If College-level review is required, your College will communicate its earlier internal deadlines.
Applicant to email pre-proposal and signed Guidance Receipt Acknowledgment to Proposals@centerforproducesafety.org. Email must be received by CPS no later than noon (Pacific Standard Time) on Wednesday, November 8, 2023 – no exceptions to this deadline; paper copies will not be accepted. Proposals that arrive at 12:01 p.m. or later will not be accepted.
Those invited to submit full-proposal will be notified the week of December 18, 2023. Please notify Kristin Zimmermann (firstname.lastname@example.org) if you are invited to apply.
Applicant needs to submit the full proposal by 12:00 noon (Pacific) on Thursday, February 1, 2024.
How to Apply
- Email Pre-proposal and signed Guidance Receipt Acknowledgment to Proposals@centerforproducesafety.org. Email must be received by CPS no later than noon (Pacific Standard Time) on Wednesday, November 8, 2023 – no exceptions to this deadline; paper copies will not be accepted.
- Proposal submission – The email should have two separate attachments: the proposal and the 2024 Guidance Receipt Acknowledgment form (read carefully). Do not submit two proposals in the same email.
- Use a sans serif font (Arial or Calibri preferred), no smaller than 11 point, and no less than 0.85 inch margins.
- References are included in the 3-page proposal limit and have the exact font requirement.
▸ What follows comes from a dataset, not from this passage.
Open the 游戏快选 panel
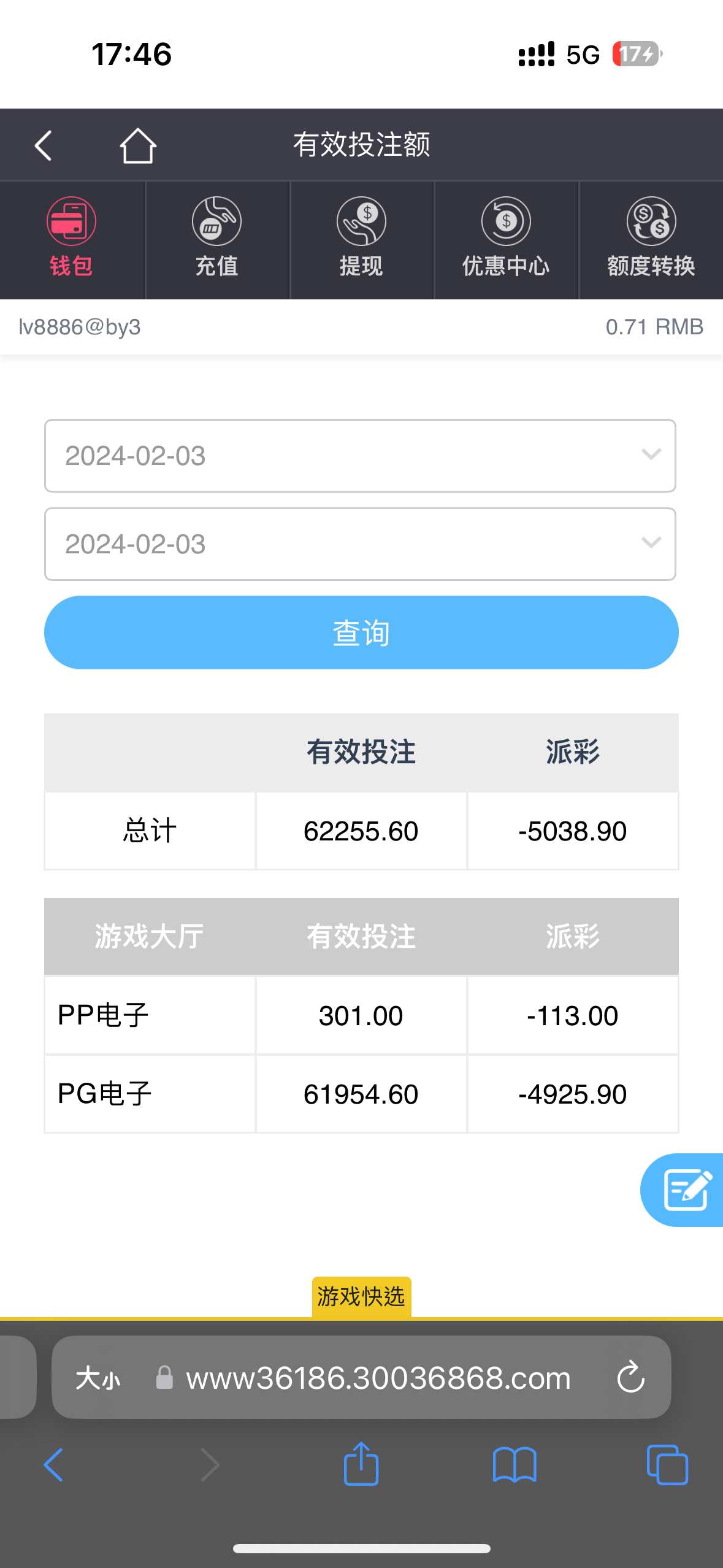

Do not provide incomplete references.
- Letters of commitment demonstrate your partners’ involvement and identify the specific contributions they will make to ensure the project’s success. If provided, the content should include:
- A brief description of previous collaborations with the applicant;
- The role the partner will play in the proposed project;
- The amount of monetary support they will contribute (if applicable) and
- The type and value of any in-kind support they will provide: staff time, facility space, supplies, equipment.
2024 Guidance: Full Proposal (for those invited)
Information For Co-applicants
If you need to meet a deadline set by the lead institution for this opportunity, please ensure that you provide the Office of Research with at least five days in advance of the lead institution’s deadline to review the application, or your proposed component of the project. Please be in touch with the Research Services Office ahead of the deadline if it looks like it will be difficult for you to submit all the required documentation on time (i.e. budget, proposal, OR-5 Form).